There is only so much amazing scenery that you can take in.
After a while the plunging ravines and the towering mountain tops become your world and it is a frustrating part of the human condition that the wonders of the universe soon lose their hold on you.
We left the Hotel Ayullu after a good breakfast, packed up the truck and pulled away for the seven hour drive to Cusco - the start of the Inca Trail.
Two hundred metres down the road, the door to the back locker was flapping like a tea towel in the wind and Cindy’s tyres were smoking on the asphalt as she ground to a spectacular halt on the roundabout, sending auto-rickshaws and microbuses scattering.
We dived out to inspect the losses.
The back locker is the inner sanctum of the truck.
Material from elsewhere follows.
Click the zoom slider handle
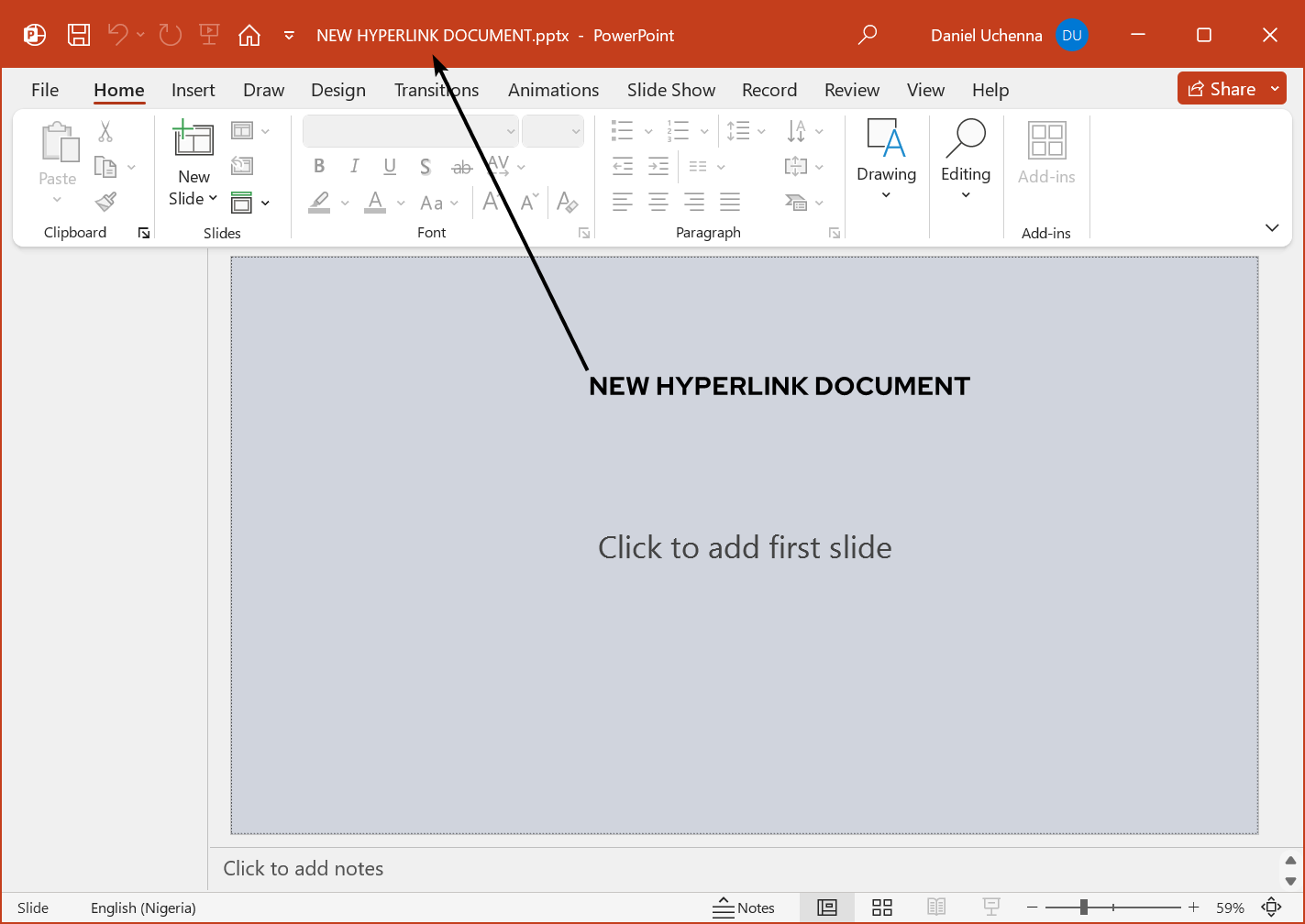(x=1084, y=908)
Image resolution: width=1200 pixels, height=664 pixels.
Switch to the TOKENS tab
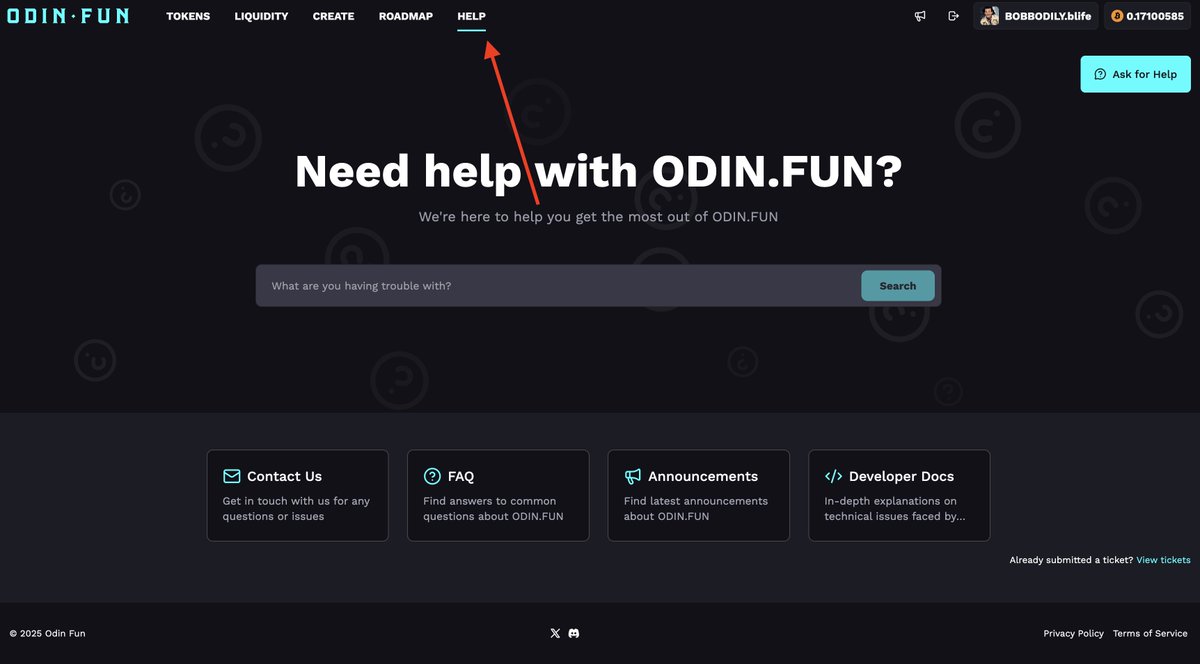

Anything you cannot carry in the cab goes in there and its precincts are supposed to be inviolate.
The unattended open door was unthinkable and Dave had drilled this into us time and again. The opportunist only needed a moment and they would be away with as much as they could carry. To drive off with the contents spilling out onto the road was the equivalent of leaving the keys to our own personal Fort Knox hanging on a sign saying ‘Rob Me’.
Diving headlong through the smoke, there were rucksacks disappearing in all directions.
Keanu would have been proud of us as we twisted and kicked, ducked and chopped at the seething mass of robbers. Blades whistled through the air and bullets ricocheted off walls as the battle raged. Sharif came off the side-lines and promptly took one for the team shortly after Sophie reminded him that there is no 'me' in team - unless you re-arrange the letters.
When it was over, blood ran freely in the streets of Puno but the bags were safe.
I put a sticking plaster over the deep tear between fantasy and reality and we paraded Sharif's inert form across the roundabout on the shoulders of the crew before climbing back on board Cindy.
We pulled away from the shattered ruins of a once proud town.